Combating COVID-19: Pandemics, Power and Profits

By SETH SANDRONSKY

Epidemiologist Rob Wallace and contributors question the status quo in “The Fault in Our SARS: COVID-19 in the Biden Era” (Monthly Review Press, 2023). The book features 16 essays and just over 100 pages of notes that explore pandemic responses under the current US president and his indicted predecessor.

Here is a taste of what readers will find in an essay published after Biden’s election over Trump. “Any righteous effort to control the outbreak would pay everyone to stay home for as long as a year, even should the two leading vaccine candidates prove efficacious,” Wallace writes. What prevented that outcome? Spoiler alert: profits first, people last.

“For a virulently capitalist state,” according to him, “however, such a reserve army of labor is allowed to fallow only so far as it disciplines those millions who are forced to work to survive, including during a dangerous outbreak.” In other words, unemployment serves a crucial function. It disciplines the employed to demand less in terms of benefits and wages from their employers.

Avoidable US COVID deaths were and are a necessary outcome, unfortunately. This outcome was and is a predicted and predictable metric in a society where it is easier to buy a gun than obtain health care.

We turn to “To Live and Die in LA,” a dispatch from Wallace, the PReP Neighborhoods working group for Pandemic Research for the People, Meleiza Figueroa, Kaitlin Enouchs, Miguel Tinsay, Tanya Kerssena, Allison Henry, Fernando Ramirez, David Bond and John Gulick.

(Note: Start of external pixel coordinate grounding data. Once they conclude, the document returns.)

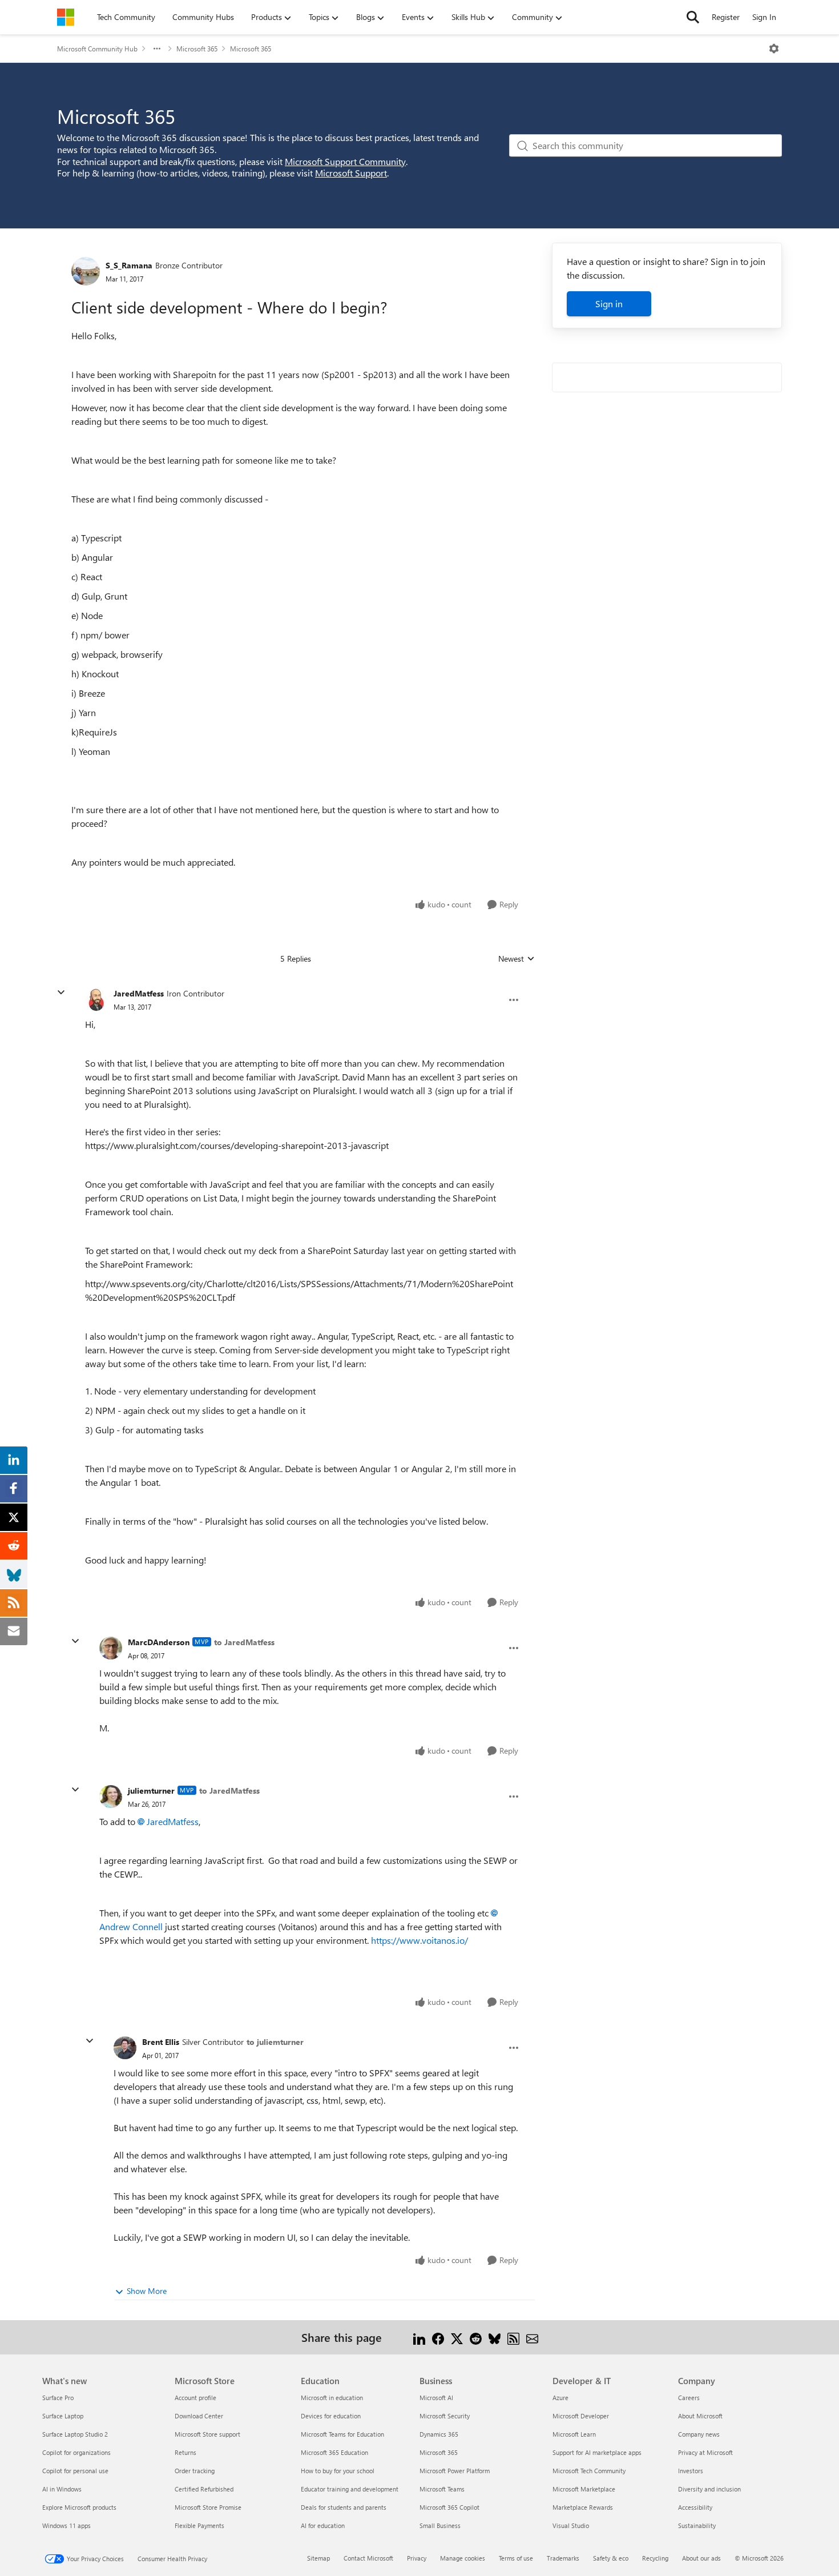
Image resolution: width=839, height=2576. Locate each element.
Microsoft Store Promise (208, 2507)
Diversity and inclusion (709, 2489)
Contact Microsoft (368, 2558)
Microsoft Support (351, 173)
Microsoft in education (332, 2397)
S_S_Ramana (129, 265)
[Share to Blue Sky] (495, 2337)
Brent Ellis (160, 2041)
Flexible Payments (199, 2525)
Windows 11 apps (66, 2525)
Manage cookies (462, 2558)
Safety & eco (610, 2558)
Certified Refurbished (204, 2489)
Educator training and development (349, 2489)
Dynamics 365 (439, 2434)
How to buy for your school (337, 2470)
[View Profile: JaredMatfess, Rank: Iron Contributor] (96, 999)
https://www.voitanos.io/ (420, 1940)
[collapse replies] (61, 992)
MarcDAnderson (158, 1642)
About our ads (701, 2558)
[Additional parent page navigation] (157, 49)
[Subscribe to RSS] (513, 2337)
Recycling (655, 2558)
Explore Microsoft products (79, 2507)
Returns (185, 2452)
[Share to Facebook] (438, 2337)
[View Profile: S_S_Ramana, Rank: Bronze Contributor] (85, 271)
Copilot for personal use (75, 2470)
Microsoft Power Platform (455, 2470)
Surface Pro (58, 2397)
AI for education (323, 2525)
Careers (689, 2397)
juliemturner (151, 1790)
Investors (690, 2470)
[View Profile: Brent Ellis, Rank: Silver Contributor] (125, 2047)
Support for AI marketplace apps (597, 2452)
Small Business (440, 2525)
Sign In (764, 16)
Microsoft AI (436, 2397)
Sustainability (697, 2525)
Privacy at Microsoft (705, 2452)
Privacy (416, 2558)
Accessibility (695, 2507)
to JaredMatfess (244, 1642)
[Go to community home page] (65, 17)
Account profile (195, 2397)
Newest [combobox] (516, 959)
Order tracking (195, 2470)
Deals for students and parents (343, 2507)
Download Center (199, 2416)
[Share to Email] (532, 2337)
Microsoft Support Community (345, 161)
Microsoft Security (445, 2416)
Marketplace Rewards (582, 2507)
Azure (560, 2397)
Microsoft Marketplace (583, 2489)
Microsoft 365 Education (334, 2452)
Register (726, 16)
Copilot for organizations (76, 2452)
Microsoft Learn (574, 2434)
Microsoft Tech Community (589, 2470)
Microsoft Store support (207, 2434)
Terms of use (516, 2558)
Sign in (609, 304)
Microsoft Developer (580, 2416)
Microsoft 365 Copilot (449, 2507)
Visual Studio (570, 2525)
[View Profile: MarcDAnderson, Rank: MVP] (110, 1648)
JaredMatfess (139, 993)
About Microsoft (700, 2416)
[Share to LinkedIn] (419, 2337)
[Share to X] (457, 2337)
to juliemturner (275, 2041)
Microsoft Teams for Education (342, 2434)
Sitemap (318, 2558)
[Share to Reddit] (476, 2337)
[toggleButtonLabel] (774, 49)
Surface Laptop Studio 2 (75, 2434)
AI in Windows (62, 2489)
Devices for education (331, 2416)
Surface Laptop (62, 2416)
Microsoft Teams (442, 2489)
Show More (147, 2290)
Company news (699, 2434)
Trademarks (563, 2558)
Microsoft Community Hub (97, 48)
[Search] (693, 17)
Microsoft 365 (196, 48)
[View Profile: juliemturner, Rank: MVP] (110, 1796)
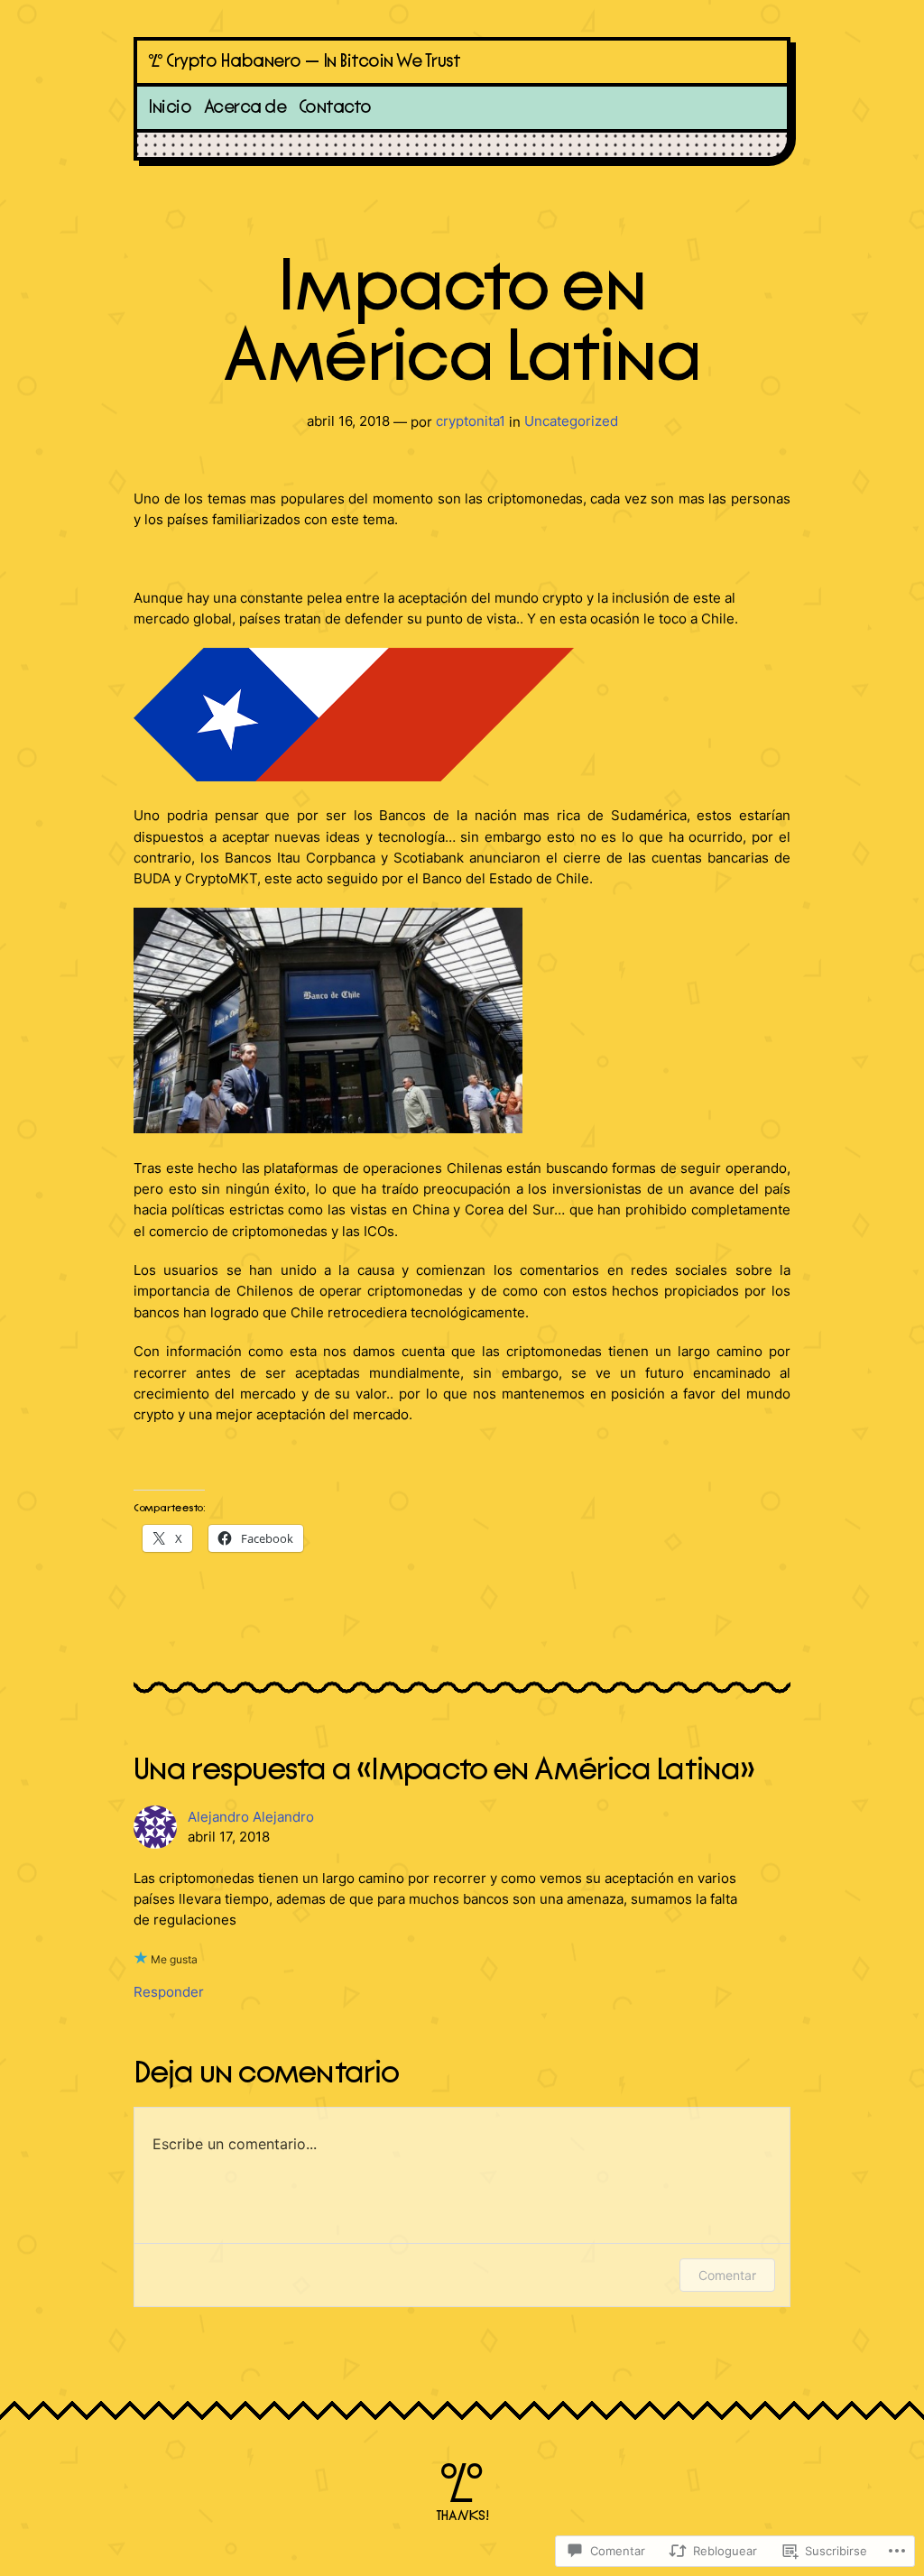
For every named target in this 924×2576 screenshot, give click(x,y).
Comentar (727, 2275)
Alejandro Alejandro (251, 1816)
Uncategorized (571, 420)
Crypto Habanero (233, 61)
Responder (169, 1991)
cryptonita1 (470, 420)
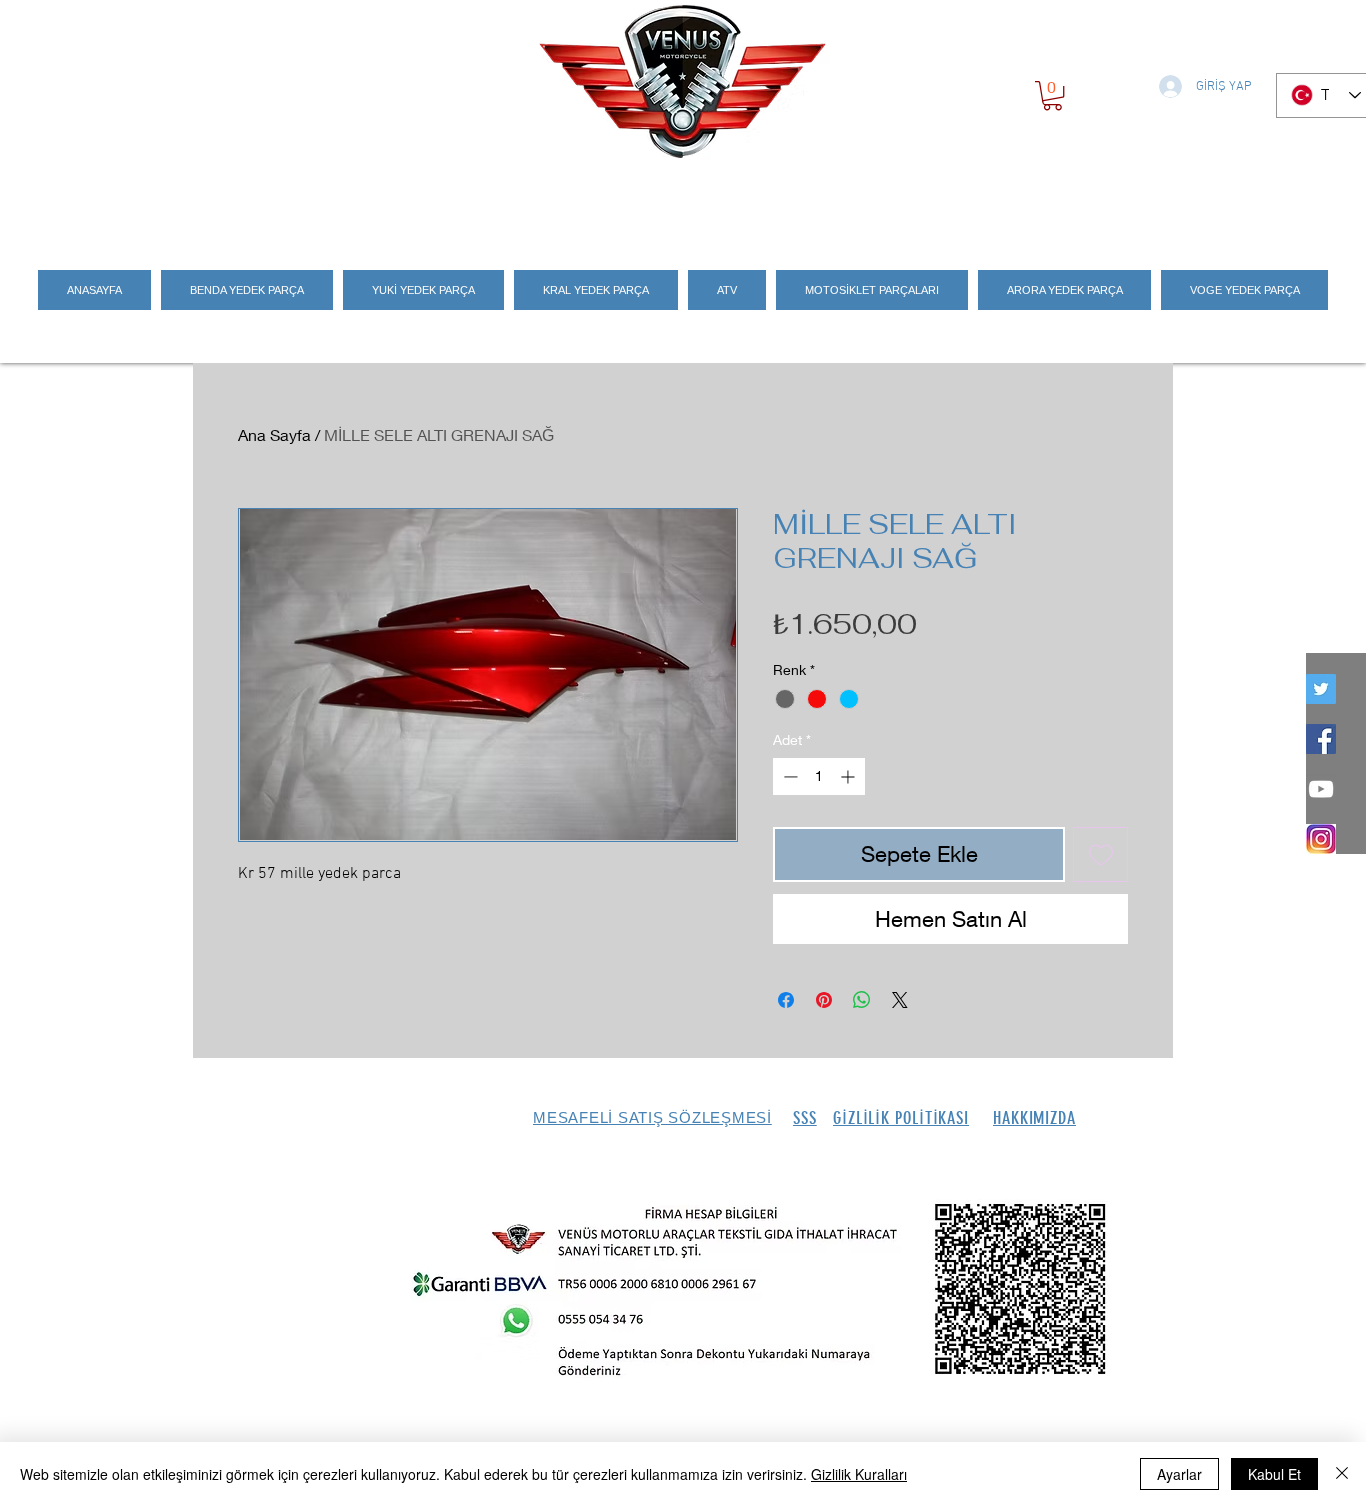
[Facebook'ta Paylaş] (786, 1000)
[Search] (1152, 202)
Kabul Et (1274, 1474)
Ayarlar (1179, 1474)
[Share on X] (900, 1000)
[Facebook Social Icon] (1321, 739)
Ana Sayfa (274, 434)
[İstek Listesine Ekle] (1100, 854)
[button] (1052, 95)
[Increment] (849, 776)
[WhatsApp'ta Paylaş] (862, 1000)
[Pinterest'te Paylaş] (824, 1000)
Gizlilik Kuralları (859, 1474)
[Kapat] (1342, 1474)
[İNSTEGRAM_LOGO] (1321, 839)
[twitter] (1321, 689)
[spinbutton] (819, 776)
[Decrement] (788, 776)
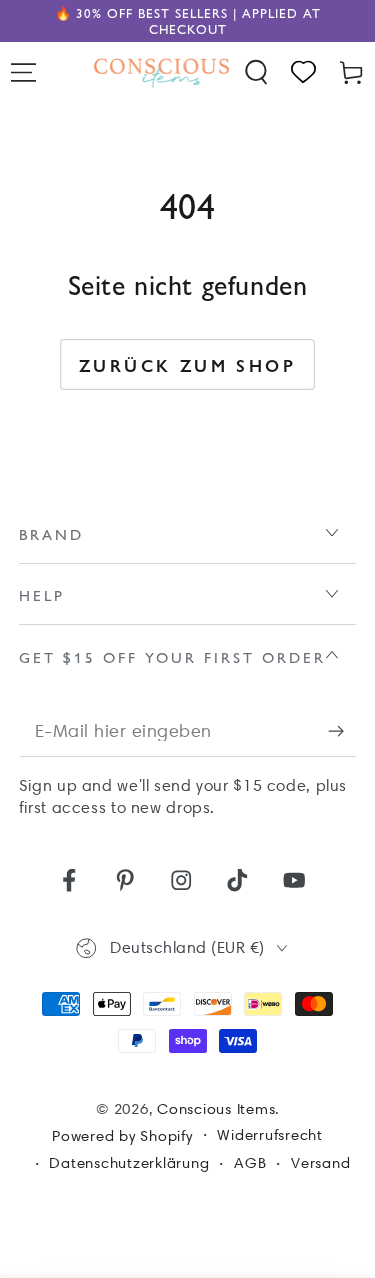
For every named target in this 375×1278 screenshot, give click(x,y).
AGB (250, 1163)
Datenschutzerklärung (129, 1163)
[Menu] (24, 72)
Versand (320, 1163)
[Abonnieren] (342, 731)
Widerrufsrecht (270, 1135)
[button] (257, 72)
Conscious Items (216, 1109)
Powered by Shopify (122, 1136)
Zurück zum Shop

The authors reveal neighborhoods’ push back against pandemic responses around the systemic failure to protect poor and working people from evictions and foreclosures.

In “Vic Berger’s American Public Health,” Wallace unpacks the Biden administration’s callous undoing of COVID policies to address transmission of the pandemic. One example is reversal of the mask mandate. “It’s as mendacious a decision as anything the mass murders of the previous administration undertook,” according to Wallace. There are other examples that he terms the “Swiss cheese model of public health.”

Wallace interrogates land use such as industrial farming. That is where zoonotic diseases can emerge. This process bodes ill for human health.

In “Governance is Key,” Wallace proposes solutions to combatting current and future pandemics. “Governance must pivot back to supporting modes of production such as agroecology, community-controlled forestry, and open medicine that, on the front end of disease emergence, retard new pathogens from spilling over into human populations and, on the back end, place public health and economic development on mutually supportive trajectories.” Imagine that!

In the book’s final essay, Wallace and his fellow scribes take up the ideas and practices of land use and pandemics further. This is not breaking news. They write, “Over the past two decades, long before the COVID-19 pandemic, scientists increasingly attributed the emergence of new pathogens and reemergence of other diseases to land use change—the process of converting a specific area of land to another.” If that sounds benign, think again.

At the end of the day, we have a lot of work to control and prevent pandemics. Reading “The Fault in Our SARS: COVID-19 in the Biden Era” is a useful place to begin.